* [The task] The required output is the exact run of lines from the one bearing "Screen dimensions: 1023x804" through the final line of the listing below, with the pictures removed.

* [Given records]

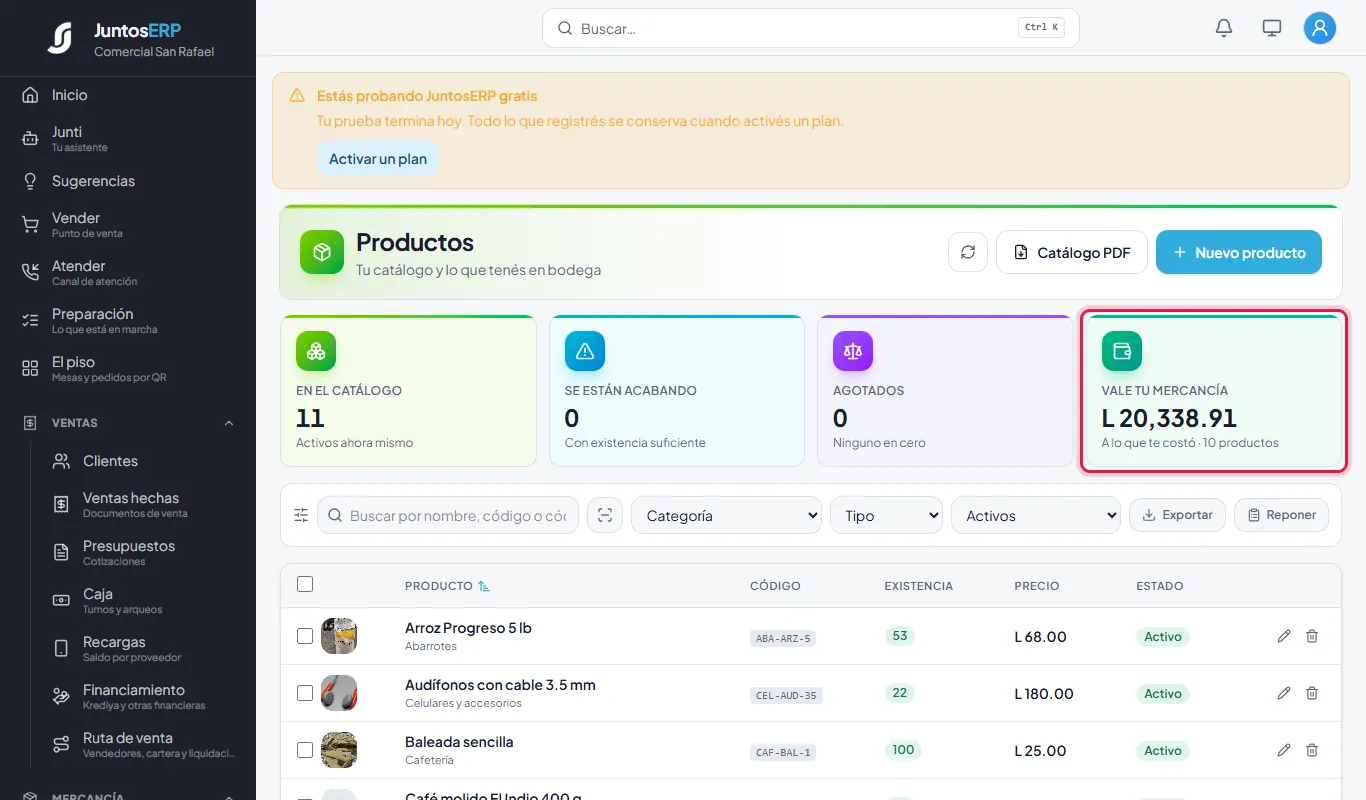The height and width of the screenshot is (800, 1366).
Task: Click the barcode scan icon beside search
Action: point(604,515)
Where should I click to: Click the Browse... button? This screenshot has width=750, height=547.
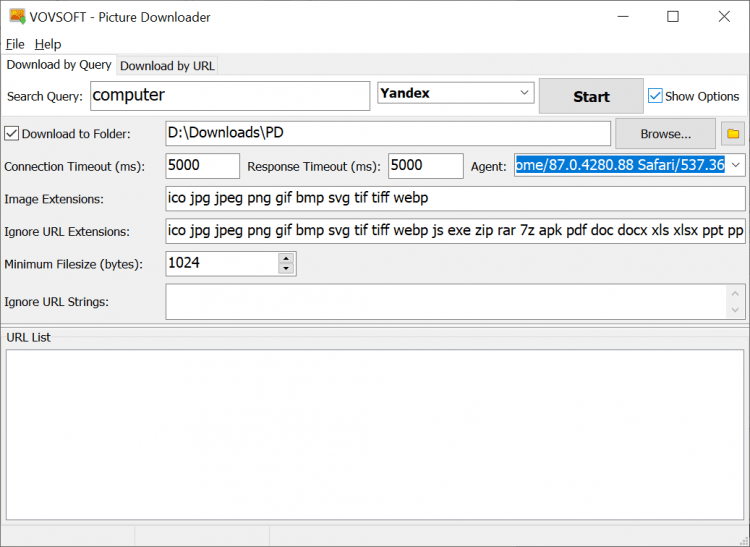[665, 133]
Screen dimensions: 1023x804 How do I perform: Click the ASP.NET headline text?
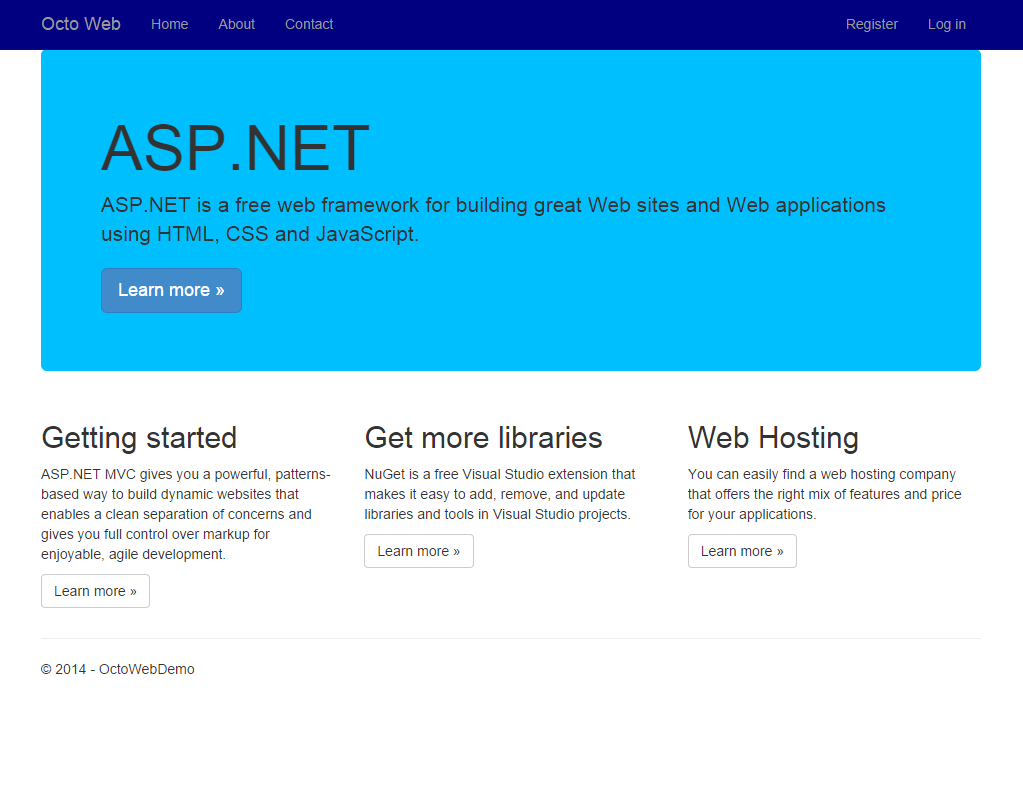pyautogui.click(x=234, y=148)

* [Answer space]
Screen dimensions: 1023x804 How do I perform: Click the ASP.NET headline text?
pyautogui.click(x=234, y=148)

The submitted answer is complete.